[ASSIGNED TASK] Word for word, and with pictures excluded, copy out all the records that follow.
- Opening Delimiter -
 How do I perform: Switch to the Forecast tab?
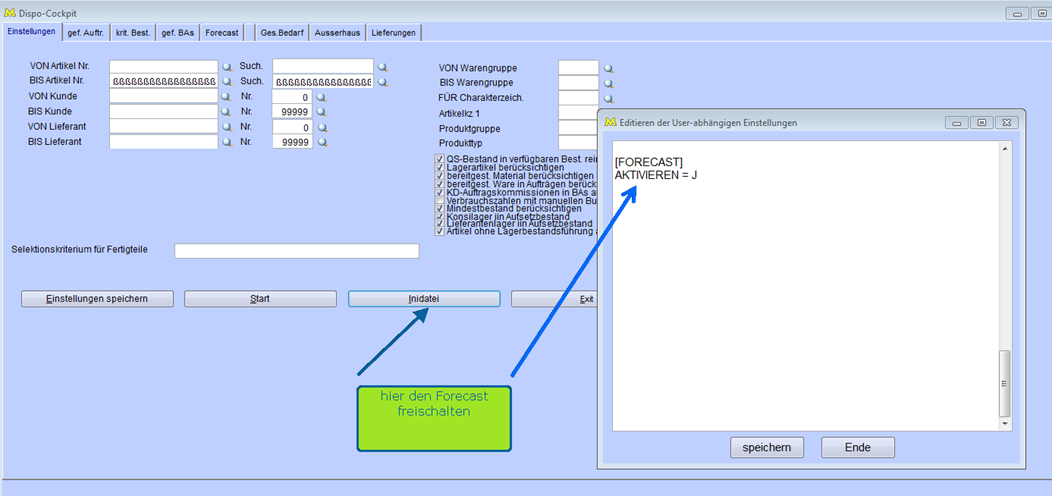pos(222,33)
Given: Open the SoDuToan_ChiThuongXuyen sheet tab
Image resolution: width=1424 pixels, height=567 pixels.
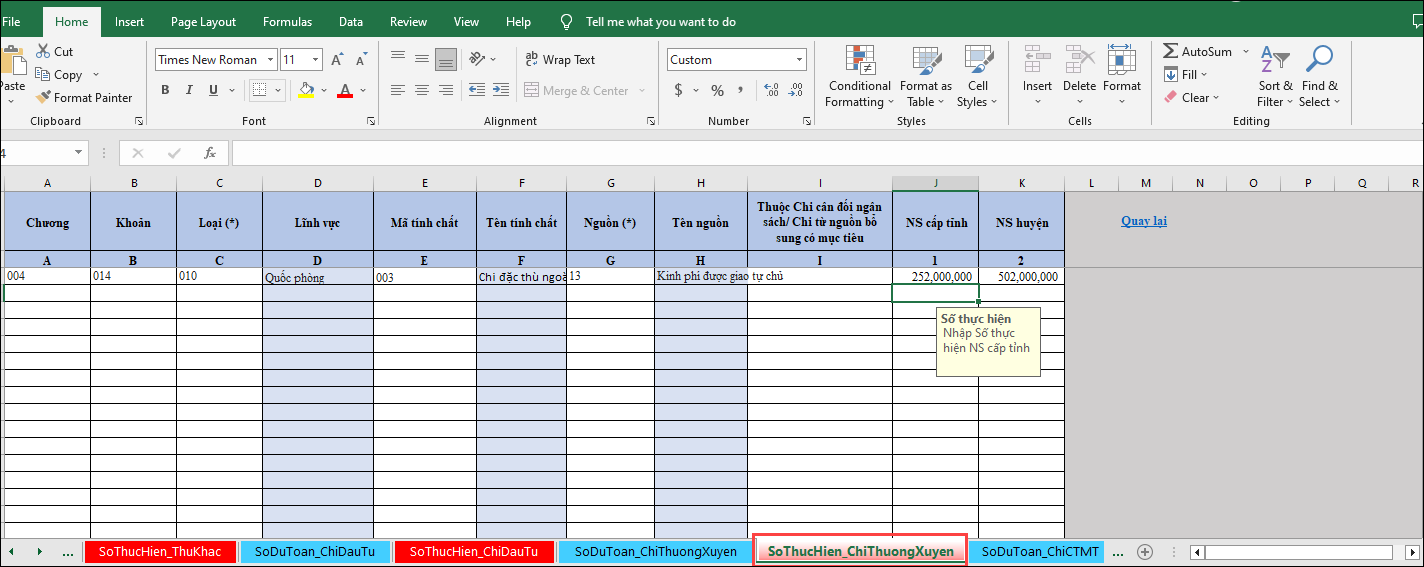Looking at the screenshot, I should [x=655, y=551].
- Closing Delimiter -
[RESPONSE]
 How do I perform: Switch to the Forecast tab?
pos(222,33)
Given: Open the SoDuToan_ChiThuongXuyen sheet tab
Image resolution: width=1424 pixels, height=567 pixels.
Looking at the screenshot, I should [x=655, y=551].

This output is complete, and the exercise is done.